• [Selected text]:
--------------------------------

Skip to content

Automator Guide

You're a power user. In the 2025 survey, 52.1% of MT users translate at least weekly β€” with 31% translating more than once per week. You need batch processing, translation memory, and workflow integration.

This guide covers advanced features for high-volume translation work.


Your Profile

From the survey:

Statistic Your Needs
31% translate more than once/week High-volume workflows
59.9% use MT for written communication Email, documents, reports
56.7% use MT to read/understand content Research, analysis
42% use MT for publishing External communications
76.5% work on laptops Desktop-first workflows

You need more than one-off translations. You need a system.


Batch Processing

Translate Entire Folders

Instead of one document at a time:

from pauhu import Pauhu

client = Pauhu()

# Translate all documents in a folder
results = client.batch.translate(
    source_folder="/documents/incoming/",
    target_folder="/documents/translated/",
    target_language="fi",
    preserve_format=True
)

# Results
print(f"Translated: {results.success_count} documents")
print(f"Total words: {results.word_count}")
print(f"Time: {results.elapsed_time}")

--------------------------------

• [Required work]:
1. Print the stretch of the Automator guide from "Your Profile" through "need a system.".
2. For each statement, say whether it agrees with the Automator guide and quote the words that decide it: (a) According to the survey, 76.5% of users work on laptops. (b) In the batch example, preserve_format is set to False. (c) 42% of users use MT for publishing.
3. In the Automator guide, list every keyword argument passed to client.batch.translate.

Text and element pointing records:

--------------------------------

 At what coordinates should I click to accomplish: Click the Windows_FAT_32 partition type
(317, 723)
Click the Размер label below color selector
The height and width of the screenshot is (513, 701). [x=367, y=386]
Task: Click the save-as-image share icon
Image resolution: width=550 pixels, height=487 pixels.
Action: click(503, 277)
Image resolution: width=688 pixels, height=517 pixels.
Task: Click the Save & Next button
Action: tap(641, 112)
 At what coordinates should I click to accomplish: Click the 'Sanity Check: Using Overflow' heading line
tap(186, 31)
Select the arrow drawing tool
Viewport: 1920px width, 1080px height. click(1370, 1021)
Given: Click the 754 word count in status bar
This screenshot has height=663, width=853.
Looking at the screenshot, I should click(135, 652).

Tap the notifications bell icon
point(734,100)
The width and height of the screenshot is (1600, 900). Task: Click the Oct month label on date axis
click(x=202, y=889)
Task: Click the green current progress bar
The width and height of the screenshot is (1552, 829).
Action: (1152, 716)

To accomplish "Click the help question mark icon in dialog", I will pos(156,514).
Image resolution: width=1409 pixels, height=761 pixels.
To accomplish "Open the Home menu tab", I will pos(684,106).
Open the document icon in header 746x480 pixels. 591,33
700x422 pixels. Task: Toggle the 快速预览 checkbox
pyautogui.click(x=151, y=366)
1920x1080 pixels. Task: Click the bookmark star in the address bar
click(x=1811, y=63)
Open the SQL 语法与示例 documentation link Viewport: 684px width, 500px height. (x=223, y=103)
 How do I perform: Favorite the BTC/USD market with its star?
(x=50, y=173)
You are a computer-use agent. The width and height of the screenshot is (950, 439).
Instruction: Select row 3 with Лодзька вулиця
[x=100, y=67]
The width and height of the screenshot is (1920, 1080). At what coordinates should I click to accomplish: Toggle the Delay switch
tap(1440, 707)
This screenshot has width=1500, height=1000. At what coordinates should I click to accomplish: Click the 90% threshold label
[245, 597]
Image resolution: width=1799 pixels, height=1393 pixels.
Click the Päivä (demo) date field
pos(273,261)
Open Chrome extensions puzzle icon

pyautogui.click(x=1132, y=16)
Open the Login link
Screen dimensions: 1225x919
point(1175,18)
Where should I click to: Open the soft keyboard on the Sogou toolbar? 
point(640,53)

--------------------------------

• [Solutions to the problems]:
1.
Your Profile

From the survey:

Statistic Your Needs
31% translate more than once/week High-volume workflows
59.9% use MT for written communication Email, documents, reports
56.7% use MT to read/understand content Research, analysis
42% use MT for publishing External communications
76.5% work on laptops Desktop-first workflows

You need more than one-off translations. You need a system.

2.
(a) Yes: "76.5% work on laptops"
(b) No: "preserve_format=True"
(c) Yes: "42% use MT for publishing"

3. source_folder, target_folder, target_language, preserve_format